= Karen Koch (plant biologist) =

Plant biologist

Karen Koch is a plant biologist in the horticultural science department in the University of Florida. She is a professor in the Plant Molecular and Cellular Biology (PMCB) Program, Horticultural Sciences Department, and Genetics Institute at University of Florida.

== Research interest ==
Koch's lab is best known for its research on sugar-responsive gene expression and the capacity for this process to alter form and function of plants. Sugar availability provides pivotal cues for adjustment of genes affecting C and N allocation in plants. Of all the nutrients and hormones involved, sucrose remains the “life blood” of plants. This sugar occupies a truly central position in vascular transport, carbon partitioning within the plant, and as a source of sugar signals for responsive genes.
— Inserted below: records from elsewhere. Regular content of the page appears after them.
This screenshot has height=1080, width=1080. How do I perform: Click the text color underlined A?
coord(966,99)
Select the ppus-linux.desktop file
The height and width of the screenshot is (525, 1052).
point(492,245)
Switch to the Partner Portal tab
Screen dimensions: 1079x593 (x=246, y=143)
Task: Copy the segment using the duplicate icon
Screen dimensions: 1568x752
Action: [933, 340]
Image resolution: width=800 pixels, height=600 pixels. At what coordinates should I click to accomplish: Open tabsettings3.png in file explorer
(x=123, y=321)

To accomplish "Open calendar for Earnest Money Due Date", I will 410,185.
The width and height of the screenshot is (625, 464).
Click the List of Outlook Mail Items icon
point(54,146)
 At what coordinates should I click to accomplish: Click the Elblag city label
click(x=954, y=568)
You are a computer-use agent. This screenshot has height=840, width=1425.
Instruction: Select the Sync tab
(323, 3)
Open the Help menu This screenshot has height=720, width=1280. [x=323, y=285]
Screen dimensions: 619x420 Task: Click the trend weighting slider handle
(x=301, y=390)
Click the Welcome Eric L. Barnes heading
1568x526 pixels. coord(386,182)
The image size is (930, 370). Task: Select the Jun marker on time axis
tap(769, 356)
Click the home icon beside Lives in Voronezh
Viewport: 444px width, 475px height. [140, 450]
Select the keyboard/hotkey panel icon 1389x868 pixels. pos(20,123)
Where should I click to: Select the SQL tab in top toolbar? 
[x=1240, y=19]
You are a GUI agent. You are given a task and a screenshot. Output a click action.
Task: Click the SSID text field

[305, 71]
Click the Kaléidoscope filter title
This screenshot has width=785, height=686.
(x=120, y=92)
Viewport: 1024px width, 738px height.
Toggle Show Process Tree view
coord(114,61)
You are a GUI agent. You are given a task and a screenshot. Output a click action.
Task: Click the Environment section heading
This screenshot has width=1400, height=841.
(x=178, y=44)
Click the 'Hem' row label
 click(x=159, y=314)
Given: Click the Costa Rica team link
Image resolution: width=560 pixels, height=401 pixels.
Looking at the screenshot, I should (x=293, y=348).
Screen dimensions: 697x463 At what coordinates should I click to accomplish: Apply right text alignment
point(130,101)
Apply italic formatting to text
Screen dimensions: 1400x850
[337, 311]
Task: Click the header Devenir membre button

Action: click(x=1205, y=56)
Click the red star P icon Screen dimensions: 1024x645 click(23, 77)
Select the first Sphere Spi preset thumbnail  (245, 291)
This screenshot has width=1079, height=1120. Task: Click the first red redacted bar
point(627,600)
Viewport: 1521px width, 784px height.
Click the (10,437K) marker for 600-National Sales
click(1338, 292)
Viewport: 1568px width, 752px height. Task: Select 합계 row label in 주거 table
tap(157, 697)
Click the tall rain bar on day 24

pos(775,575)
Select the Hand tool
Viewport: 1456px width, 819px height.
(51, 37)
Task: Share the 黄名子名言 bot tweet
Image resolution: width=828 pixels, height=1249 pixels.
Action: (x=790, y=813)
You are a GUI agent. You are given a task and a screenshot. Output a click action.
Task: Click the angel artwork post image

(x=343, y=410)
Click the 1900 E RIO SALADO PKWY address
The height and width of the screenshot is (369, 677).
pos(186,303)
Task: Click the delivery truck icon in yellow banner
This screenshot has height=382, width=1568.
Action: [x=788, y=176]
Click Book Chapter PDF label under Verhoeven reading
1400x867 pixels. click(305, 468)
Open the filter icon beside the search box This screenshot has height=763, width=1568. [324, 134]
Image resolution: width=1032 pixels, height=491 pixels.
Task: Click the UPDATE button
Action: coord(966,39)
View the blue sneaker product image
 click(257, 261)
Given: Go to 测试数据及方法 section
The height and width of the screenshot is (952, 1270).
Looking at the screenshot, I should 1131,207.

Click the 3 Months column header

Her group thus focuses on genes that affect sucrose metabolism, its contribution to sugar signaling, and its partitioning to different end products. Particular attention is being directed toward maize kernel (fruit) development, cell-wall composition, and mechanisms of sugar transfer. Single-gene knockout mutants are being used to examine gene function.

Current projects are testing hypotheses for carbon-partitioning and gene expression in developing maize ovaries from floral differentiation to kernel harvest, and for involvement of key genes in cell wall biosynthesis at strategic stages of development (e.g. root-hair and pollen-tube elongation, early phases of kernel differentiation, and growth of seedlings).

== Awards and honors ==
Koch is the 2016 recipient of the Charles Reid Barnes Award, the American Society of Plant Biologists (ASPB)’s oldest award. According to ASPB 'Karen has excelled in research, in the training of students of plant biology, and in service to the Society. Her research on carbohydrate metabolism and sugar signaling is known internationally and her training of plant biology students is legendary.'

Her work on carbon metabolism and the effects of sugars on gene expression was one of five 2012 fellows inducted by the ASPB organization. Koch’s “feast and famine” framework for regulating the expression of genes forms the basis for understanding the responses of plant organs to sugar signaling to optimize resource allocation. She served the group as an elected member of its Executive Committee and is the first Fellow of ASPB recipient from Florida. She was on the Plant Physiology editorial board from 1987 to 1993.